Human Inspection of Code at Scale: The Value of Variation in Informing Decision-Making
This program is tentative and subject to change.
There’s a lot we can learn from the code that already exists, and even the generated code that is remixed and suggested back to us by large language models (LLMs). Dense code corpora, i.e., many examples which use the same library or perform the same or similar functions, can be trivially created via code search or LLM. As predicted by theories of human concept learning, i.e., Variation Theory and Analogical Learning Theory, exposing the analogical relationships across these examples—and the variation within those analogical relationships—can help humans inspect, learn from, and make decisions based on these code corpora. In this talk I’ll review several systems in which this has been demonstrated.

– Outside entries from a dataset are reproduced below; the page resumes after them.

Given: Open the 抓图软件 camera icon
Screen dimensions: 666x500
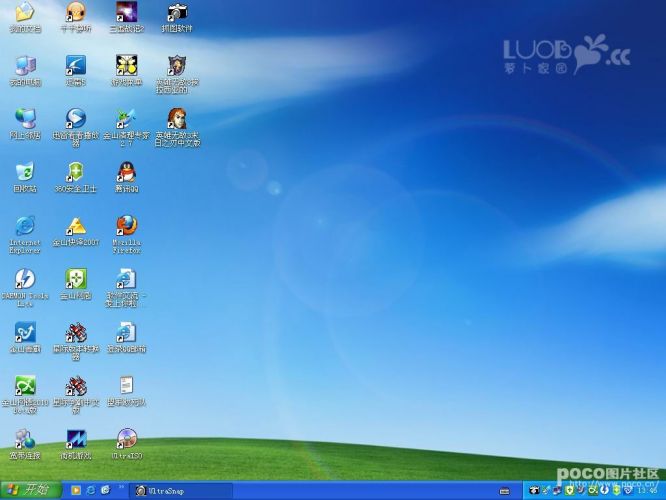Looking at the screenshot, I should click(178, 12).
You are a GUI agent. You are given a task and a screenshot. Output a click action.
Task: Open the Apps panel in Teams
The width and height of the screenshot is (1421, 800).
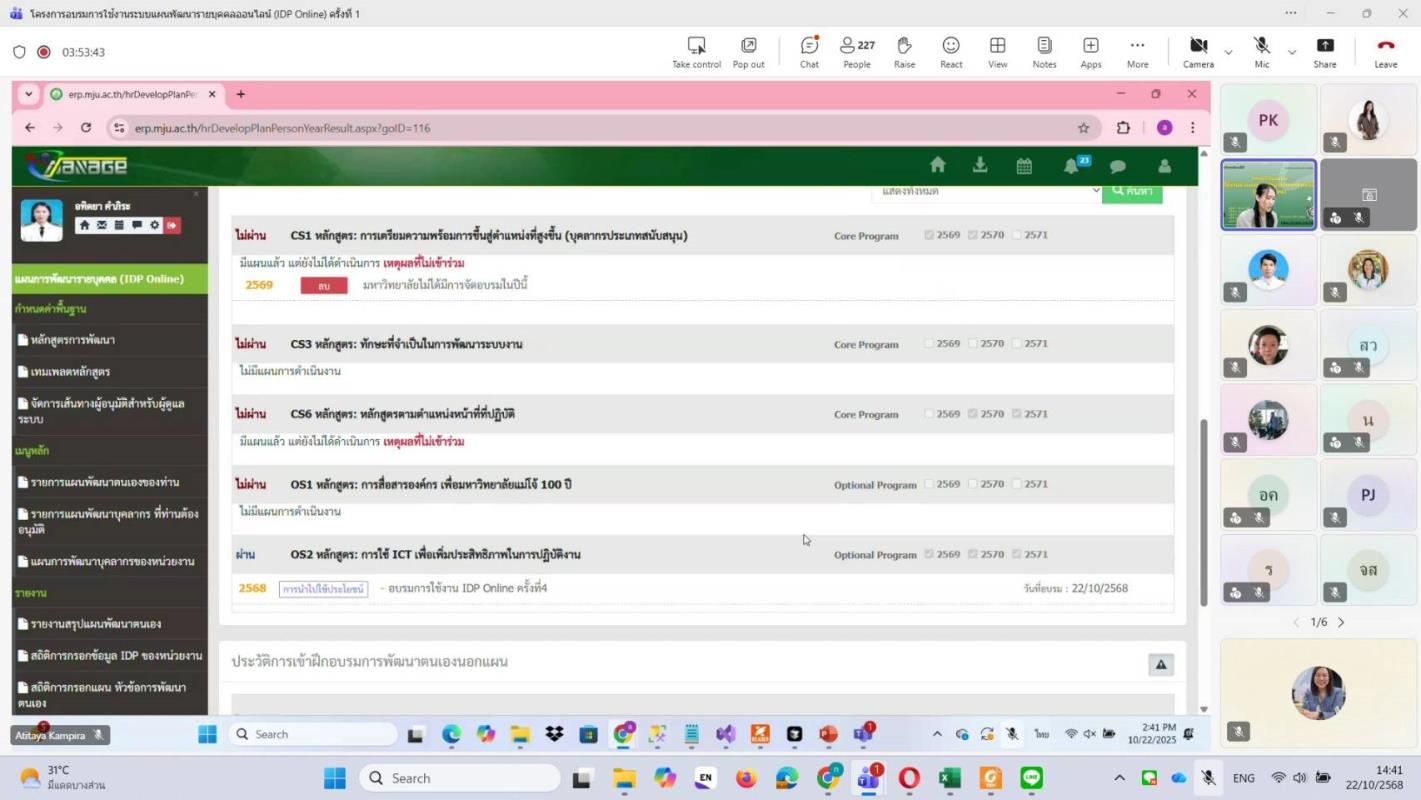pos(1091,52)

I design, build and evaluate systems for comprehending and interacting with population-level structure and trends in large code and data corpora. I am currently an Assistant Professor of Computer Science at the Harvard Paulson School of Engineering & Applied Sciences, specializing in Human-Computer Interaction. From 2018-22, I was the Stanley A. Marks & William H. Marks Professor at the Radcliffe Institute for Advanced Study, and more recently I was named as a 2023 Sloan Research Fellow. At MIT, I earned a PhD and MEng in Electrical Engineering and Computer Science and a BS in Electrical Science and Engineering. Before joining Harvard, I was a postdoctoral scholar in Electrical Engineering and Computer Science at the University of California, Berkeley, where I received the Berkeley Institute for Data Science Moore/Sloan Data Science Fellowship.